1 hour ago
Monday, October 11, 2010
I have spent the last week on bed rest for the most part, lying flat on my back to try and stop my nose from bleeding me dry.
So I have been forced to watch ALOT of TV. Basic Cable. Not quite as bad as straight over-the-air, but almost. I have discovered one thing that I am certain of; we need a Truth in Naming Law.
I have about 60 channels on the cable mini box I have on my bedroom TV, and I'll bet I have only about 30 different stations, and only about 10 of those are nominally watchable.
Remember A&E? Arts and Entertainment? Mostly crime reality. Nothing arty or even remotely entertaining.
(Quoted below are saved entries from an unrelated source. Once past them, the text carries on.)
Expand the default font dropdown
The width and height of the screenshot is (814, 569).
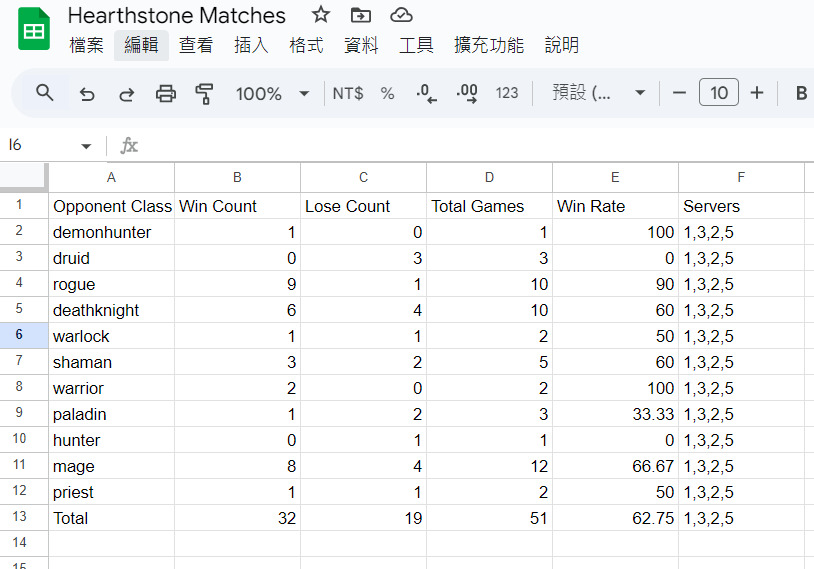pyautogui.click(x=599, y=93)
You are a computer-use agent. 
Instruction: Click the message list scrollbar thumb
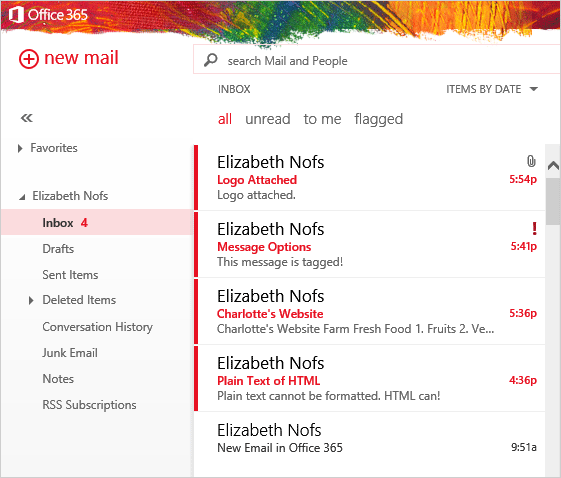[x=553, y=201]
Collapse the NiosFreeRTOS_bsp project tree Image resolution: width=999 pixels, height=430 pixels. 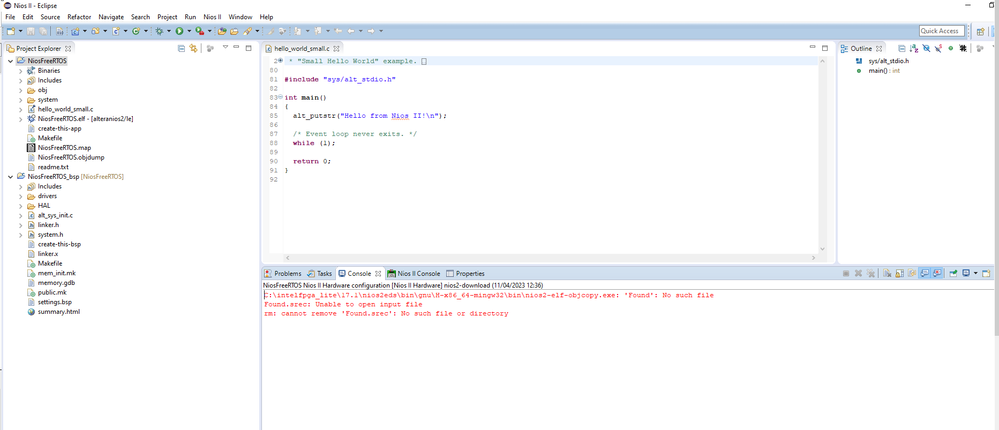(9, 177)
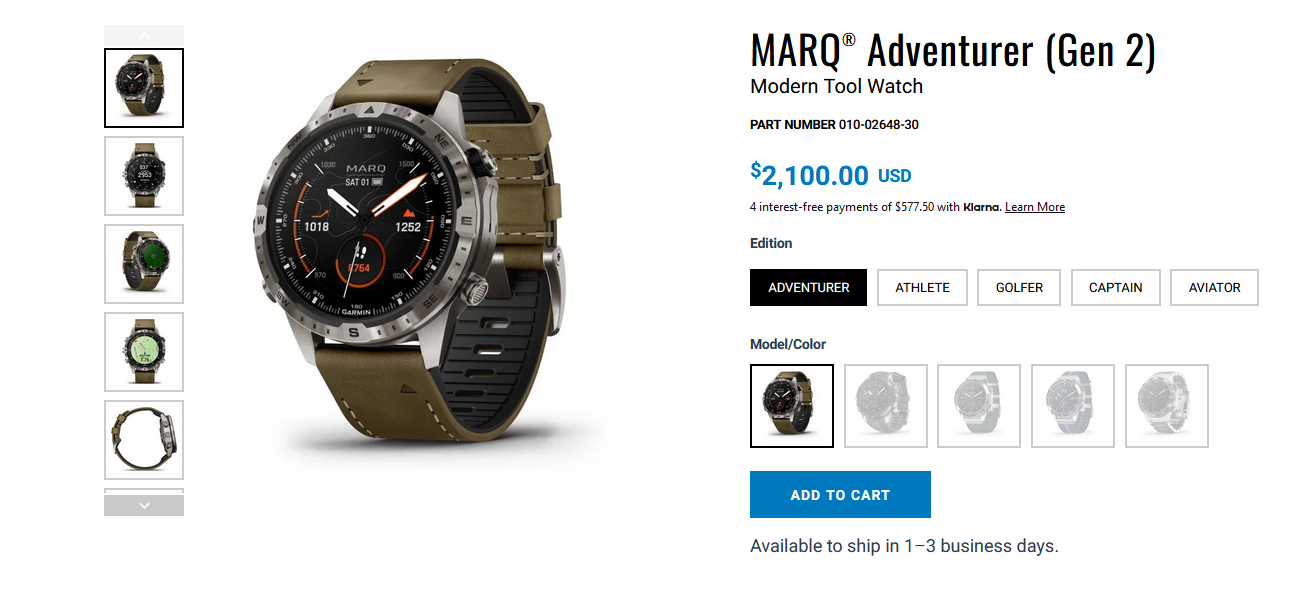The height and width of the screenshot is (608, 1307).
Task: Click the down chevron below thumbnail gallery
Action: [144, 505]
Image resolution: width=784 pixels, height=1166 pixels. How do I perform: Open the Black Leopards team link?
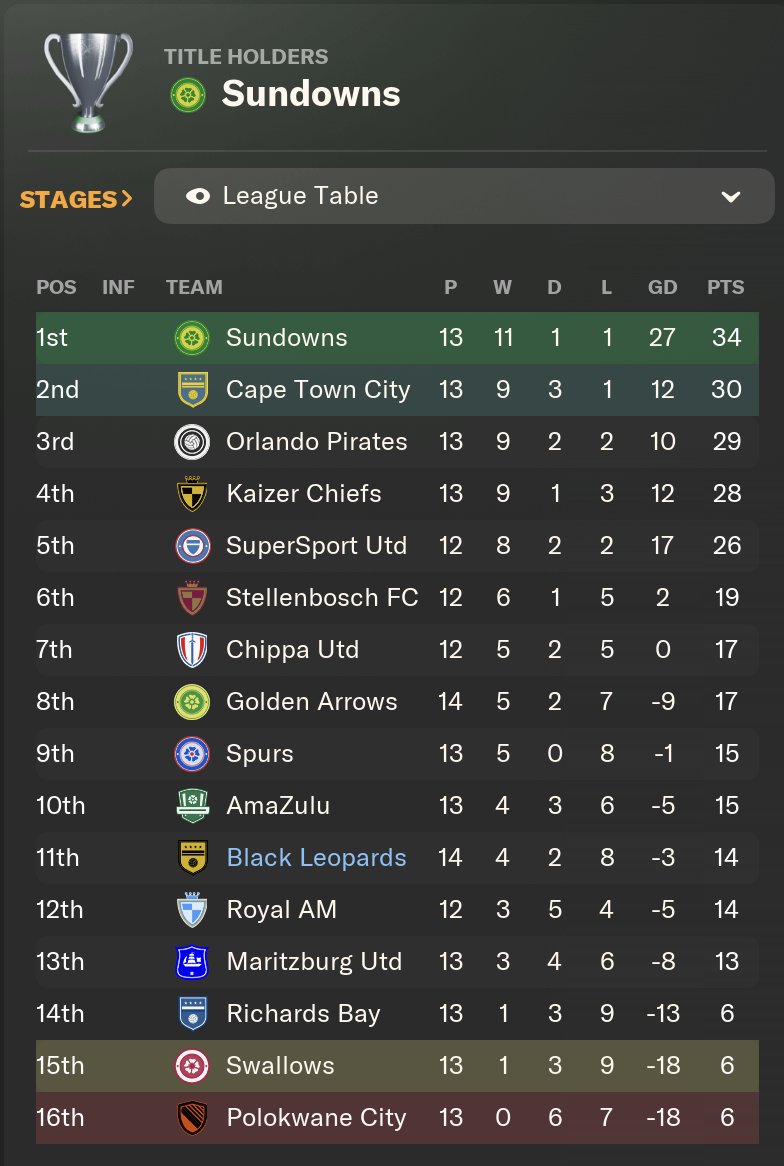[316, 857]
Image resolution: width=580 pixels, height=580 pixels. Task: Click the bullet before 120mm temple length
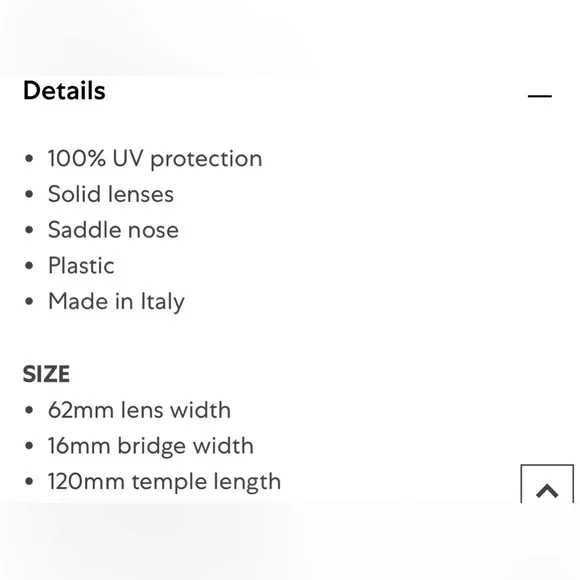tap(29, 481)
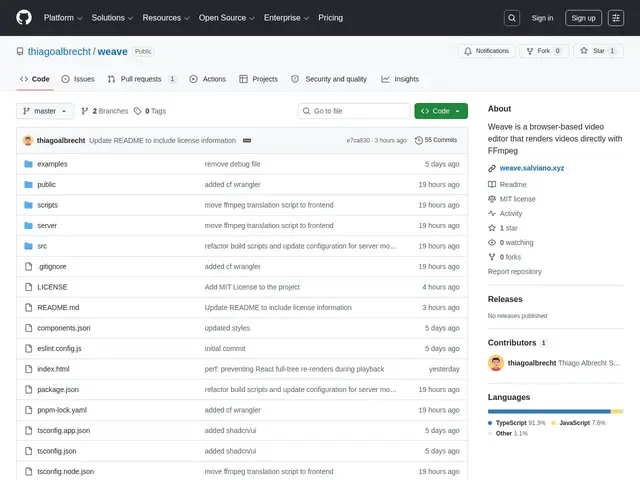This screenshot has width=640, height=480.
Task: Expand the green Code dropdown button
Action: click(441, 111)
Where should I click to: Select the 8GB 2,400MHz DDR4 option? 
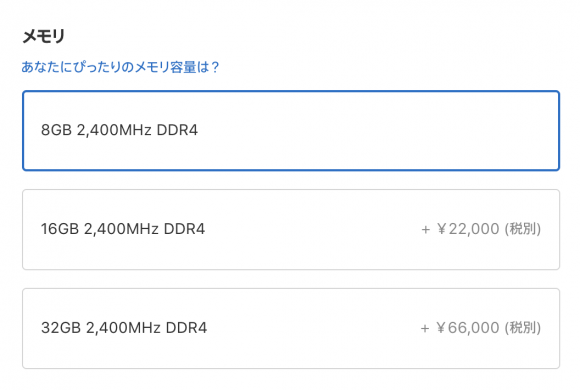(291, 131)
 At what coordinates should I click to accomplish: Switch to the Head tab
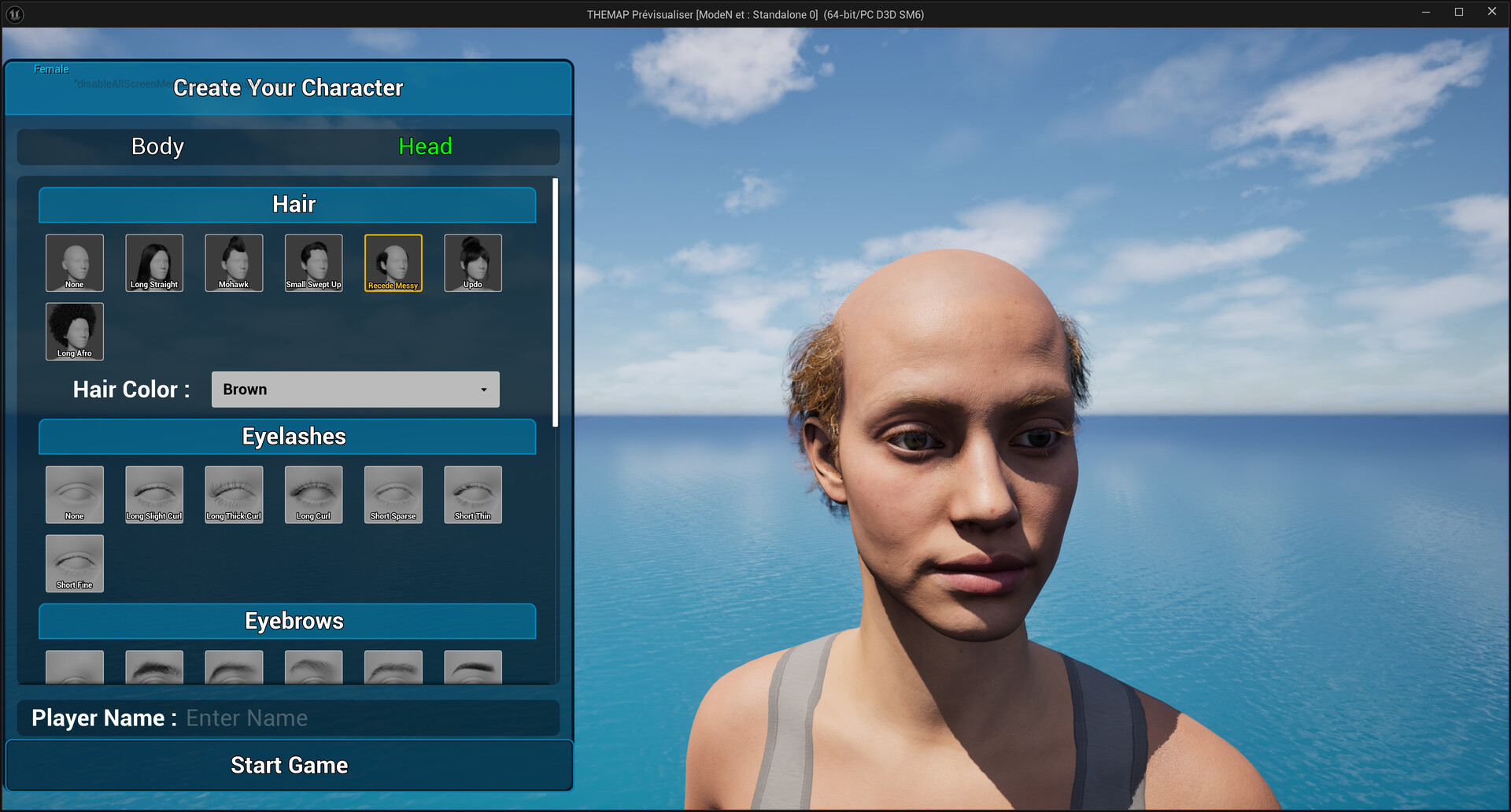click(425, 146)
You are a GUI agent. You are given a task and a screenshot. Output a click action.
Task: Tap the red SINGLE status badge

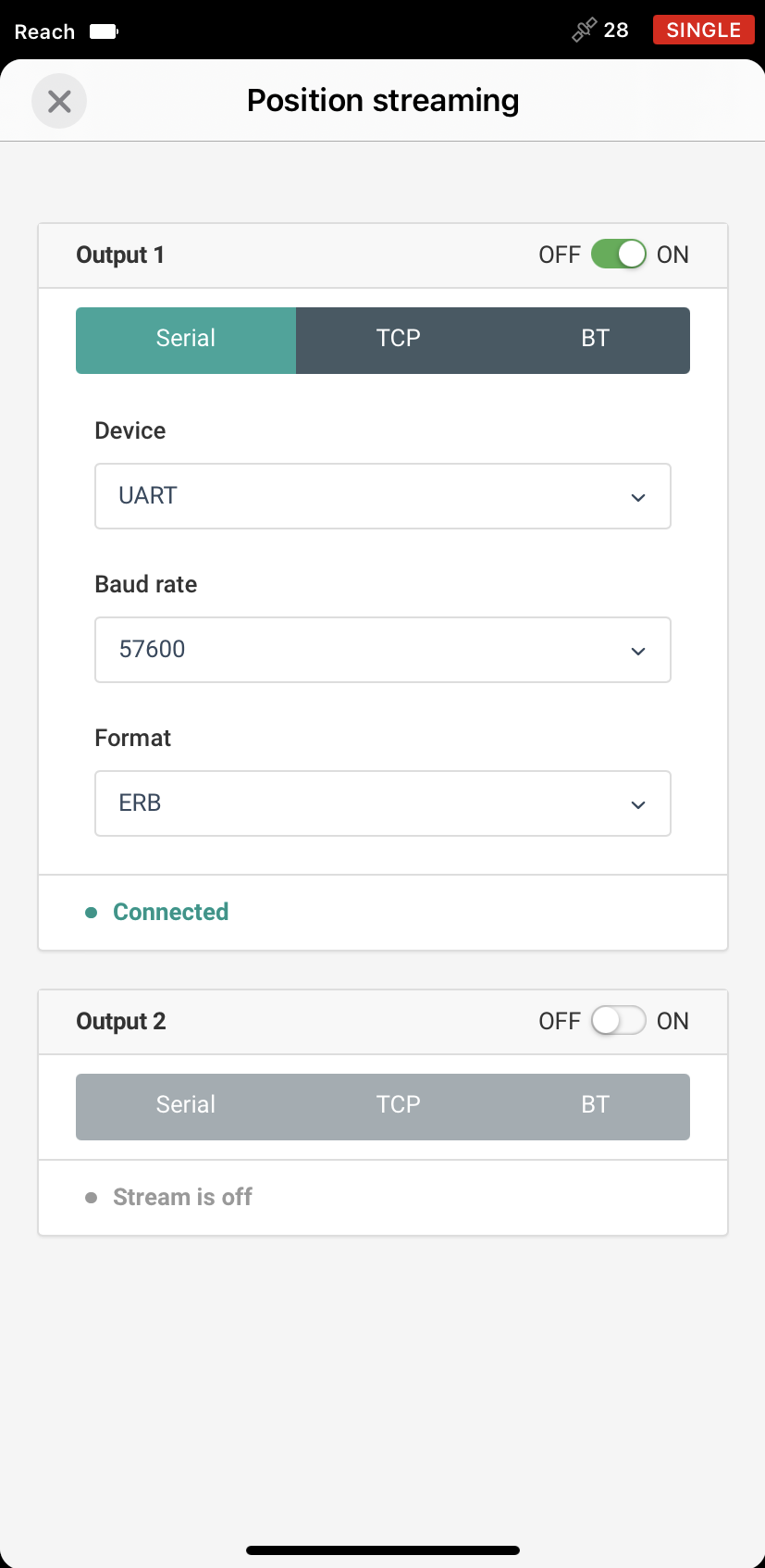pos(703,30)
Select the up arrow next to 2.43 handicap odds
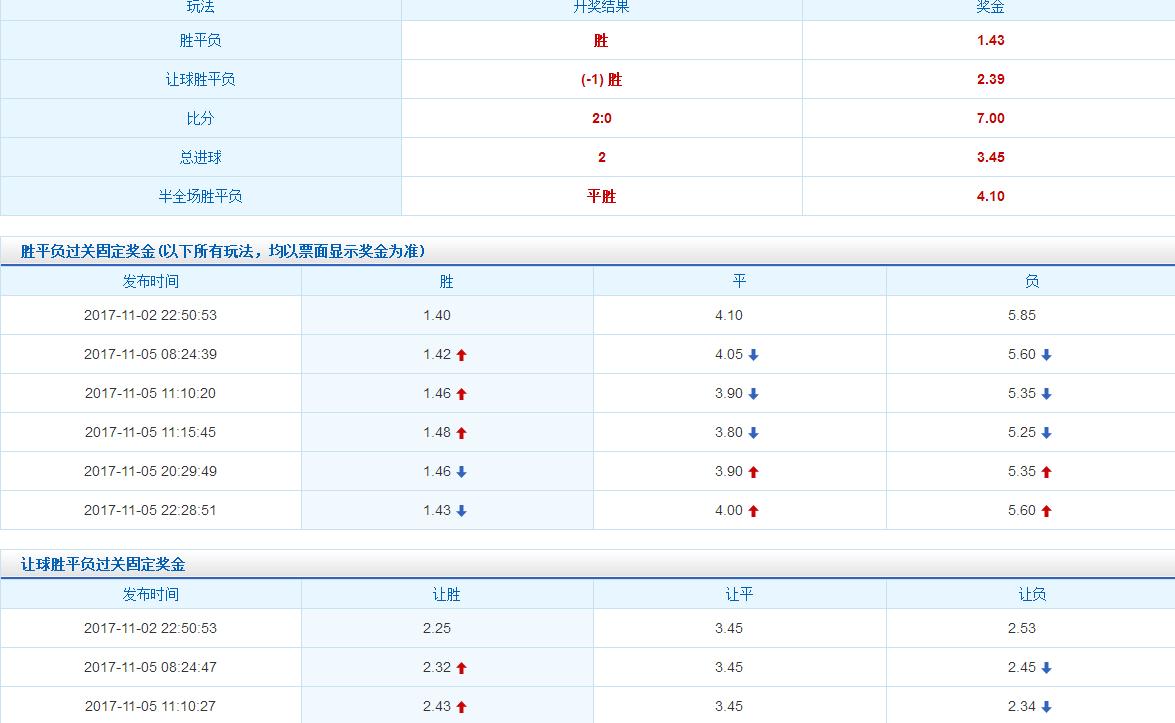This screenshot has width=1175, height=723. pos(461,706)
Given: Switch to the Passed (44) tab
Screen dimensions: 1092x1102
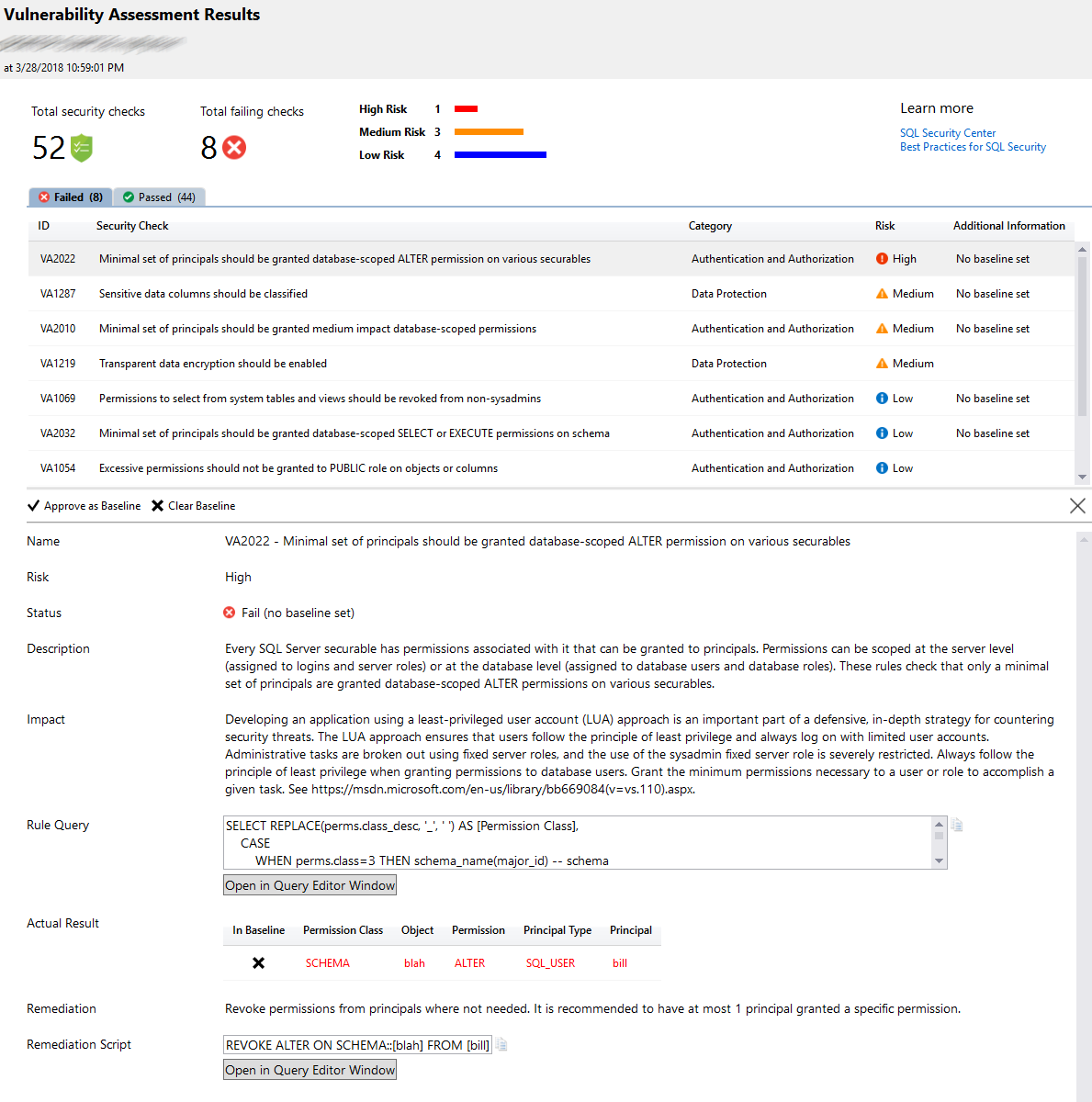Looking at the screenshot, I should tap(159, 197).
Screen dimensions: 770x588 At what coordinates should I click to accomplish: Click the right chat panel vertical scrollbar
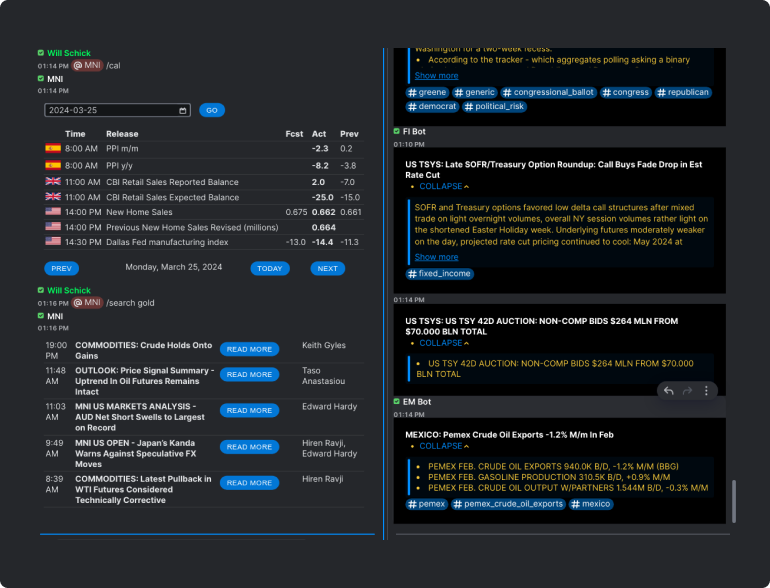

Bravo? Remember when it was ballet and live plays? Mostly reality crime drama. I think; I never really spent more than 5 seconds there, but it looked an awful lot like A&E.
History Channel? Explain to me why a dog cheap reality series like Swamp People or Ice Road Truckers is on the History Channel? Pawn Stars I don't really mind; they do tend to cover some facet of history, but I would still rather have a 10 part Civil War documentary than Pawn Stars or American Pickers, especially when I have 7 uninterrupted days of lying flat on my back.
I think I counter 14 separate sports channels, including one dedicated completely to Golf. GOLF? A sport so flippin' boring you can fall asleep PLAYING it has its own flippin' CHANNEL!?!?!?!
The Learning Channel used to be decent too. Now apparently all people want to learn about is prisons, clutter and I swear this last week I saw the same woman give birth about 14 times.
You know what my standard was for not switching off of a channel while I was surfing? If I saw the GEICO guy. Not the gecko, the Guy. "Can GEICO really save you 15% on car insurance? Is a Bird in the Hand worth Two in the Bush?"
Now that right there is what I call ENTERTAINMENT!
Thank God I had my DVD collection.
Especially my 42 John Wayne movies.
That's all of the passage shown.